Happy Mother’s Day to all the moms and moms-to-be! Motherhood definitely changes your life in many ways — physically, emotionally, mentally. But did you know becoming a mother can affect your risk of breast cancer, too? Being a mother may reduce your risk! This Mother’s Day, take some time to understand your risk level and share this with the moms in your life.
There are a number of factors associated with motherhood that can affect your chances of developing breast cancer. First is the risk factor that women hear about most often — the age at which you have your first child. Of course, the age you choose to have children is something you must consider carefully based on your own needs and those of your family. However, having children at a younger age — and having more children — can lower your risk of breast cancer. Conversely, waiting to have children until after age 30 or not having children may increase your risk.
Another consideration for new moms: breastfeeding. Choosing to breastfeed for one to two years may lower your risk of breast cancer. Breastfeeding offers many other benefits for mother and baby, so talk with your pediatrician, OB-GYN doctor or a lactation consultant for help on making nursing work for you.
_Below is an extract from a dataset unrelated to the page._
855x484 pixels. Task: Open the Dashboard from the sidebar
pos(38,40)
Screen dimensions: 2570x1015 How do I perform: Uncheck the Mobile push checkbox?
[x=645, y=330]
What about birth control? Some studies show that taking hormonal birth control pills may slightly increase your risk of breast cancer. However, it’s a very small risk increase and it goes down over time. There are other forms of birth control that may also work for you, if you are worried about your risk. Speak with your OB-GYN doctor or primary care physician if you have questions. For more information, visit the National Cancer Institute website.
At any time in your life, it’s important to be aware of your breast health. Changes to your breasts are normal and common before and after pregnancy, but if you notice anything out of the ordinary, discuss it with your doctor. While pregnancy-associated breast cancer is not very common (approximately one case per 3,000 births), it is a very serious health condition.